Despite the snow and the cold, hundreds came out for the dedication of the new Veterans Memorial in Evergreen Park in Brainard on Sunday, Nov. 18.
Members of American Legion Rejda Post 273, Dwight Post 110, Prague Post 254, Valparaiso Post 371 along with members of the community were present for the 40-minute dedication ceremony.
The ceremony had three guest speakers, Staff Sergeant Ashley Delisle of the Oklahoma Army National Guard, Department Commander Lyle Bartels of the American Legion in Nebraska and Sen. Bruce Bostelman of the Nebraska Legislature.
Delisle spoke to the audience about her experience visiting the grave of Anton Rejda Jr. in France, who the American Legion Post in Brainard is named after. She went on to speak about the experiences of all those who serve in America's Armed Forces.
“The American experience is unique, because we have rarely experienced the enemy on our soil, at our gate,” Delisle said to the crowd. “We do not live in fear of violent conflict experienced daily by some many others around the world. We have our military men and women to thank for that.”
After her speech, she presented Rejda Post Commander Jim Polivka with a framed picture of Rejda’s headstone.
In Bartels’s speech, he spoke on the importance of the memorial.
“This ceremony and this memorial is a very good thing, but it goes a lot farther than that. This memorial is a very necessary thing,” Bartels said to the crowd. “It honors and pays tributes to all of our deceased soldiers and veterans, and it also shows our praise and thanks for our living soldiers and veterans.”
He went on to say that it's not celebrities who make America great, but the everyday men and women who serve in the military.
“And I don’t care how many touchdown passes they throw, or how many medals that they bring home from the Olympics, it is not our athletes that makes America great,” Bartels said to the crowd. “What I believe makes America great is the common, ordinary people that step forward and serve this country in the armed forces.”

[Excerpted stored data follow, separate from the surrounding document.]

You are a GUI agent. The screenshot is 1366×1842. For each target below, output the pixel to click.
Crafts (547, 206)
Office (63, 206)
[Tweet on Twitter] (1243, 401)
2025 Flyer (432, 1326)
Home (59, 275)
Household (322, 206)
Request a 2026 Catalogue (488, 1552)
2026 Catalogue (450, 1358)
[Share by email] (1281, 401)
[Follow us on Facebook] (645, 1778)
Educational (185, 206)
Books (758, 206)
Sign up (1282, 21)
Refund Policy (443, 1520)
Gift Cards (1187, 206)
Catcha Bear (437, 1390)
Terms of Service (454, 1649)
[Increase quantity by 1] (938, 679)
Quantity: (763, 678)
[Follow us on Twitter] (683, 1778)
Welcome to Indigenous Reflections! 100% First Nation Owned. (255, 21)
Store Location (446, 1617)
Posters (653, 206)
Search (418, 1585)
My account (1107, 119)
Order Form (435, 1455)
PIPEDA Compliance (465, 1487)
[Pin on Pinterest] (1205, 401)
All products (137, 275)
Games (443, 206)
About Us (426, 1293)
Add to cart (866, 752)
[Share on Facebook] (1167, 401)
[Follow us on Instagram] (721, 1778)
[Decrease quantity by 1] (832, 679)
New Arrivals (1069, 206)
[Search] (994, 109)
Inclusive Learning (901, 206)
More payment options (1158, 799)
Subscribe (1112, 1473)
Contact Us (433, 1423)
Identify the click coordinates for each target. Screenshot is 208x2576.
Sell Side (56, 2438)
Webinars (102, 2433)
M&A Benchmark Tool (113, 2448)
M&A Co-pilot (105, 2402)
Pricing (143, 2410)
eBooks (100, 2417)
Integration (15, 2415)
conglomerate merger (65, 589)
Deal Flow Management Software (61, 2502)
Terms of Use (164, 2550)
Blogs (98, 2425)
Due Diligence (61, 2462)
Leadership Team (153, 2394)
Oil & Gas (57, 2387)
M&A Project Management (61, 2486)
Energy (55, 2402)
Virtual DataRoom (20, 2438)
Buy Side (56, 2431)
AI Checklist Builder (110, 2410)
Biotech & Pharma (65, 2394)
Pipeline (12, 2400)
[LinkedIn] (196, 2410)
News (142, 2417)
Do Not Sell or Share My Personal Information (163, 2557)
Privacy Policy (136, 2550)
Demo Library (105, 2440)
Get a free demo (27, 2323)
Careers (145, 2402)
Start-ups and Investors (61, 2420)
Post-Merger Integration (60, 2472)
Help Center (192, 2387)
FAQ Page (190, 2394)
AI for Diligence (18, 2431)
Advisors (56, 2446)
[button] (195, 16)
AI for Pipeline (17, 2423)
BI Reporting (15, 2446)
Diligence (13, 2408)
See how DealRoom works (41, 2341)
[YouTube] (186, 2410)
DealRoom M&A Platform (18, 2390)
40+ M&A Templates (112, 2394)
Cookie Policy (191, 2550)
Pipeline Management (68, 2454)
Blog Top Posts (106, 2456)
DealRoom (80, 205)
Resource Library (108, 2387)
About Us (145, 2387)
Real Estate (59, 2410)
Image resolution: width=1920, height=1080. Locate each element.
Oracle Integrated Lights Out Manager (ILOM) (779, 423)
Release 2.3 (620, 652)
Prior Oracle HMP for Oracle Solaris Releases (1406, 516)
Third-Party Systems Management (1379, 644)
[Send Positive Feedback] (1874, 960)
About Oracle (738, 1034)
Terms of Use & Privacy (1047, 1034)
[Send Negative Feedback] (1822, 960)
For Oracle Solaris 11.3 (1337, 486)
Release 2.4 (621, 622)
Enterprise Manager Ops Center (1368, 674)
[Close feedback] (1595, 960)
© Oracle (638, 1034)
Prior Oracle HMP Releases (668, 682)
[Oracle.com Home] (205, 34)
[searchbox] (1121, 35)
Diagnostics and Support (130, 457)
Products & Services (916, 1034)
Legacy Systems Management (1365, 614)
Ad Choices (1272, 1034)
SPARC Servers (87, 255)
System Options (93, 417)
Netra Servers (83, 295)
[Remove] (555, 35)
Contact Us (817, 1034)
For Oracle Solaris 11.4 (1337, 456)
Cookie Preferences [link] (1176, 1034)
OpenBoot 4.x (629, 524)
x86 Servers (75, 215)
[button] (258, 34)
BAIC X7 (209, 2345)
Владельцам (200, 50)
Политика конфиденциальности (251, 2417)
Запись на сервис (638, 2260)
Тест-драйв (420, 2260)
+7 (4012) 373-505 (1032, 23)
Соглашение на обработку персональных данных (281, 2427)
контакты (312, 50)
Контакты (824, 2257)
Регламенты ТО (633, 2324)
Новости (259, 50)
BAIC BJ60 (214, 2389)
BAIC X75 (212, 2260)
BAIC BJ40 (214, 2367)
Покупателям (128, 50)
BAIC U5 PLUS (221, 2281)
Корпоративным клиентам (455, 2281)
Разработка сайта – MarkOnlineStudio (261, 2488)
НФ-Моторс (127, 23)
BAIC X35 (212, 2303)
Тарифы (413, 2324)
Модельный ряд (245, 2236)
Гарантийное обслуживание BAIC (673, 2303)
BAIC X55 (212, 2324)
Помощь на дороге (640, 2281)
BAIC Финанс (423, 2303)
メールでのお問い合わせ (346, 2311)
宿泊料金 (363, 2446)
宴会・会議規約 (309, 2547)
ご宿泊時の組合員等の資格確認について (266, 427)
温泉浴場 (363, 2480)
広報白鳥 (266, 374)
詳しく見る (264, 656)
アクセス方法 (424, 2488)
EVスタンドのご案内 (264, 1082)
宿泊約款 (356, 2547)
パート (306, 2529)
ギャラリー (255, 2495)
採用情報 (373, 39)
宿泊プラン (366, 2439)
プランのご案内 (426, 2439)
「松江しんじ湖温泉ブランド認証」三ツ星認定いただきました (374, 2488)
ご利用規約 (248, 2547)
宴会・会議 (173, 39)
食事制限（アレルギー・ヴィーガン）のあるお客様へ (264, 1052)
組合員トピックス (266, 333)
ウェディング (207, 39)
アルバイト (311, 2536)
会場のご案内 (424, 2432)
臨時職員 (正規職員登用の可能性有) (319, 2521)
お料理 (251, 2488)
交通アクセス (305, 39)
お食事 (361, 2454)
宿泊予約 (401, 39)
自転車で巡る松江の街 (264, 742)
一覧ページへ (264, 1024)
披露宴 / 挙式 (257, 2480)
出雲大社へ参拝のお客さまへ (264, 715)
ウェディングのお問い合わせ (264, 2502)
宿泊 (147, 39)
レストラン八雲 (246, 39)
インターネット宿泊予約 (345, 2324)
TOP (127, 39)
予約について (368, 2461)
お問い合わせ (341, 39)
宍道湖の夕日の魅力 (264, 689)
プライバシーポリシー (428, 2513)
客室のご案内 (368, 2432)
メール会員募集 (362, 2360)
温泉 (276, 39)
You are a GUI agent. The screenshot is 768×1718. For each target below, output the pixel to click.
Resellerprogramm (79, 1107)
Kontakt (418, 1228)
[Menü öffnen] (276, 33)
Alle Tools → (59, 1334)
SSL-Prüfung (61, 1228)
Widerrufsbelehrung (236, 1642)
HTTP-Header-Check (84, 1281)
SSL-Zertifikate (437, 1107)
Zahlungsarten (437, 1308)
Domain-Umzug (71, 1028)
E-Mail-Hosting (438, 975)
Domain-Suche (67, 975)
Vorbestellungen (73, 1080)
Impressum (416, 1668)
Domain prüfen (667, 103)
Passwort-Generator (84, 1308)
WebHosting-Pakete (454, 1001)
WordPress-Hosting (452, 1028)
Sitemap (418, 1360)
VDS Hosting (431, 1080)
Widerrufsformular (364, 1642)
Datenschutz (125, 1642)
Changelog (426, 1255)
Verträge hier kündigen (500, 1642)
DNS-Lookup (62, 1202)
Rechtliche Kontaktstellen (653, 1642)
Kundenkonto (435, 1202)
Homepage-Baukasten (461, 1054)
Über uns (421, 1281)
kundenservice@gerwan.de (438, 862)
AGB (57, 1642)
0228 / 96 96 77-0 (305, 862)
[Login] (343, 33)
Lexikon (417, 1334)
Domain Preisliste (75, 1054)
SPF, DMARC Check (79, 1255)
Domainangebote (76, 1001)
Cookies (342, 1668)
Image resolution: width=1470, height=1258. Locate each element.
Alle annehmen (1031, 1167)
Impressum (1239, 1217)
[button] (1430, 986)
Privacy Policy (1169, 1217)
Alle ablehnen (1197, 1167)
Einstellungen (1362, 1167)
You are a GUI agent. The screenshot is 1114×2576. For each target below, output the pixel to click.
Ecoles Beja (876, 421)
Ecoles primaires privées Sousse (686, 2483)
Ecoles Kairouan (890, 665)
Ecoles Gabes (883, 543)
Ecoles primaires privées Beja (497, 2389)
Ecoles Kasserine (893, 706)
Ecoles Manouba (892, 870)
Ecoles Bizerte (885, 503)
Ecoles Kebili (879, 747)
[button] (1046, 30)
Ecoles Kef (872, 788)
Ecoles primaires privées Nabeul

Bostelman spoke on the importance of the work the U.S. military performs on a daily basis to keep the country safe.
“This memorial stands as a testament to their sacrifices, dedication and service,” Bostelman said to the crowd.
To end the ceremony, a 21 rifle salute was conducted by the Rejda Post. After the ceremony, the crowd surrounded the memorial to pinpoint the engraved names of friends and family on the wall.
The memorial consists of a wall featuring the engraved names of 303 area veterans. Among those featured on the memorial are seven servicemen who were killed in combat. They are Anton Rejda Jr. in World War I, Joseph Zavodny in World War II, Victor Brousek, Ernest Dolezal and Edward Chmelka in the Korean War, and Clarence Novak and Allen Kudlacek in the Vietnam War.
Robert Dvorak of Bellevue and his son Michael Dvorak were among those in attendance at Sunday’s ceremony. Robert said he enjoyed the ceremony.
“The ceremony was great, could have been a little bit warmer, but this is great. For a little town, what a deal,” he said.
He said his father was a World War II veteran and his grandfather a World War I veteran. The two were featured on the memorial wall, something Robert Dvorak described as “kind of emotional.”